Learning Physical Interactions to Compose Biological LLMs [Paper]
Large language models (LLMs) trained on biochemical sequences learn feature vectors that guide drug discovery through virtual screening. However, LLMs do not capture the molecular interactions important for binding affinity and specificity prediction. We compare a variety of methods to combine representations from distinct biological modalities to effectively represent molecular complexes. We demonstrate that learning to merge the representations from the internal layers of domain specific biological language models outperforms standard molecular interactions representations despite having significantly fewer features.
Our Google Colab Notebook compares and visualizes embeddings from four multimodal representation strategies.
You can also run each experiment and generate the corresponding plots using a standalone python script.
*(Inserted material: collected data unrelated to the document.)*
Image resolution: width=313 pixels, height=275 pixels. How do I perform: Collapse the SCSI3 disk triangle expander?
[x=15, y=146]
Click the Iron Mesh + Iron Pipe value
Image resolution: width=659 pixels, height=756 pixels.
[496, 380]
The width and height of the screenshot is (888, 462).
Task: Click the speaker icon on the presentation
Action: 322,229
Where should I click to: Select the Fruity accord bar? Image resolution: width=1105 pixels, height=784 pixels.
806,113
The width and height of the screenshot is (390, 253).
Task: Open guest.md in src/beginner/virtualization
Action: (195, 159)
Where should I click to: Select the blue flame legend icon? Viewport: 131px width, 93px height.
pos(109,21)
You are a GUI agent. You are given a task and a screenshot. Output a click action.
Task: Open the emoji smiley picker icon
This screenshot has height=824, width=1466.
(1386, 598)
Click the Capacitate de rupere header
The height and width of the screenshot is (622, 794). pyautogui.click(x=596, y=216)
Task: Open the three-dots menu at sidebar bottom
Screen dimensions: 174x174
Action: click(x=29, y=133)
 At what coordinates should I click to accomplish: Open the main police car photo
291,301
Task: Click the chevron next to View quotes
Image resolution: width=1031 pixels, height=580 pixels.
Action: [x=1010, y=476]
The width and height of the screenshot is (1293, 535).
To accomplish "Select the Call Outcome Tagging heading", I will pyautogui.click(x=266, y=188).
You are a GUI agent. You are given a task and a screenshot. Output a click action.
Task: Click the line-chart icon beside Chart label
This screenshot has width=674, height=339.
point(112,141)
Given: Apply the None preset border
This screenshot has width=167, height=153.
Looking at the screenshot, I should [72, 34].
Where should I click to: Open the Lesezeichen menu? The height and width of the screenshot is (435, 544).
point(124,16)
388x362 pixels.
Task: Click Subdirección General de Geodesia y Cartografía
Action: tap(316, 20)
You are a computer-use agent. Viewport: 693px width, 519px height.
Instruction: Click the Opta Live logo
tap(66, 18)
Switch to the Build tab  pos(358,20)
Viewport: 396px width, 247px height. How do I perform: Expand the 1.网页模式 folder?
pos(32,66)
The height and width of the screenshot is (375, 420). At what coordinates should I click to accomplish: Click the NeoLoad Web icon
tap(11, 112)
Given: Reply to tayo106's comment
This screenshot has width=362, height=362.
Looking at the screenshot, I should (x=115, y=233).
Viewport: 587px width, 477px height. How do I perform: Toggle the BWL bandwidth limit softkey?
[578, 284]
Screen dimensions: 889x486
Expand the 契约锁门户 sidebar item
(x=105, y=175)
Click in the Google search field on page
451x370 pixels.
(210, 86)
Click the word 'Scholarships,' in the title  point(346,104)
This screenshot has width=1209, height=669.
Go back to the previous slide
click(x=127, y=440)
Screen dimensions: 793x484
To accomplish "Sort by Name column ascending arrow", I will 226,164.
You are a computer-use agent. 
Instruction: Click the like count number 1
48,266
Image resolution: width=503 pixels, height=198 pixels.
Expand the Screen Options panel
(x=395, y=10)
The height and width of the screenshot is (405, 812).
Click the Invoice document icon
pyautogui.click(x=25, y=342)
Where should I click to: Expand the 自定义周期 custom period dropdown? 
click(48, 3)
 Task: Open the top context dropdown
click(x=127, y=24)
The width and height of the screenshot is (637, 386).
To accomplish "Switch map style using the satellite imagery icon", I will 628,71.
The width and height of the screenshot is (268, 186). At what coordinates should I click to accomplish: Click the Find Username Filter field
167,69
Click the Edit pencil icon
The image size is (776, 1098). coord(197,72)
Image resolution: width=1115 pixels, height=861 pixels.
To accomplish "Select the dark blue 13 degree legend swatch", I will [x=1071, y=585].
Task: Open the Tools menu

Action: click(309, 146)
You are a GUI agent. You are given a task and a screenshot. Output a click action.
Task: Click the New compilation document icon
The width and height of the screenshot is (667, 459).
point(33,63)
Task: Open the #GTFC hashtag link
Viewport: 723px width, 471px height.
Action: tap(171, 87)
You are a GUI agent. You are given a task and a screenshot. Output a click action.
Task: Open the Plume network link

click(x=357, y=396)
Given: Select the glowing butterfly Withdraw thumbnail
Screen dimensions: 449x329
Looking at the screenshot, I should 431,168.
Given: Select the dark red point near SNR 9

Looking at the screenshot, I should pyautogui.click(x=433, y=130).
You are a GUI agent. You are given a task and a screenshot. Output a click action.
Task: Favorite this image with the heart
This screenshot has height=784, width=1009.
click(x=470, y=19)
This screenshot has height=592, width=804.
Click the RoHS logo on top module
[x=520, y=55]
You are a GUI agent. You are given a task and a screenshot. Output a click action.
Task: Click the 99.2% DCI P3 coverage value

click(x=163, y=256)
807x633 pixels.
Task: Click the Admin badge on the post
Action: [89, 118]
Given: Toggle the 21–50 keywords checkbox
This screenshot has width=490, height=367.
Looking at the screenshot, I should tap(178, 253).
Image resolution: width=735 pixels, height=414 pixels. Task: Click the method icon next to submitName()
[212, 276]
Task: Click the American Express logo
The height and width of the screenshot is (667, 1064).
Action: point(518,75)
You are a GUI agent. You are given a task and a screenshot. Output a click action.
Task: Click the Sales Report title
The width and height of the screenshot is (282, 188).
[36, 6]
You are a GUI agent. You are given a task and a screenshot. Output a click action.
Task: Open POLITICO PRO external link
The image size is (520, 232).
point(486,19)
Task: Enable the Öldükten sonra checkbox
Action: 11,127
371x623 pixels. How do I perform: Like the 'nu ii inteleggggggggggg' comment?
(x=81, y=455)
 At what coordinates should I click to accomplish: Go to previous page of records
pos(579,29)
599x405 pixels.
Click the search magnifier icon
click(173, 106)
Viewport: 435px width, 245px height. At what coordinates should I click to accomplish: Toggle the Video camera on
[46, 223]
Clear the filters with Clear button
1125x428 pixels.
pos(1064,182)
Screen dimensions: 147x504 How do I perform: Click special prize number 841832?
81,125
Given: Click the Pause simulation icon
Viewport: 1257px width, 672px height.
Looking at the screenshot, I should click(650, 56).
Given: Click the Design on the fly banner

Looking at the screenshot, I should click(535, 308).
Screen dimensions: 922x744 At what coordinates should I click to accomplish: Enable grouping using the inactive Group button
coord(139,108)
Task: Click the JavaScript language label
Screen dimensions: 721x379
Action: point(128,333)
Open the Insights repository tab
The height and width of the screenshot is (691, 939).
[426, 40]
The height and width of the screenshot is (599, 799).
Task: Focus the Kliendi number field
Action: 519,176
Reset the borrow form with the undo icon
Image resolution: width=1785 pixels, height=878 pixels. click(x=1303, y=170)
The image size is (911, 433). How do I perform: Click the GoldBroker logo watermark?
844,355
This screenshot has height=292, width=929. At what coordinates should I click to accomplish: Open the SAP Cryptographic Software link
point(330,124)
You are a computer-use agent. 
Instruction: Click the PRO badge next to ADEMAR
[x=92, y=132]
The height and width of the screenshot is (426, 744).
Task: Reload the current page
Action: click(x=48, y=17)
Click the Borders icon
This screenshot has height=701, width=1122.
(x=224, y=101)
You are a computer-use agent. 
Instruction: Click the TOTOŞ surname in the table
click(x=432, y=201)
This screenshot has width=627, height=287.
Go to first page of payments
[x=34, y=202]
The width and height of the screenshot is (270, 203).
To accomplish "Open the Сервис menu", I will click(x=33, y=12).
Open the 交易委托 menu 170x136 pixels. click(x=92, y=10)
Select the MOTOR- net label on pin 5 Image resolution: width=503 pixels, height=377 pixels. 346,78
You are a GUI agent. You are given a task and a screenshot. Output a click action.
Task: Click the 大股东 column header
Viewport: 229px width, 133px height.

We reccomend using Python 3.10.18 and PyTorch 2.5.1:
git clone https://github.com/ShuklaGroup/BioLLMComposition
cd BioLLMComposition
python BioLLMComposition_peptide_mhc.py
python BioLLMComposition_protein_ligand.py@article{Clark2026,
title = {Learning physical interactions to compose biological large language models},
ISSN = {2399-3669},
url = {http://dx.doi.org/10.1038/s42004-025-01883-7},
DOI = {10.1038/s42004-025-01883-7},
journal = {Communications Chemistry},
publisher = {Springer Science and Business Media LLC},
author = {Clark, Joseph D. and Dean, Tanner J. and Shukla, Diwakar},
year = {2026},
month = jan
}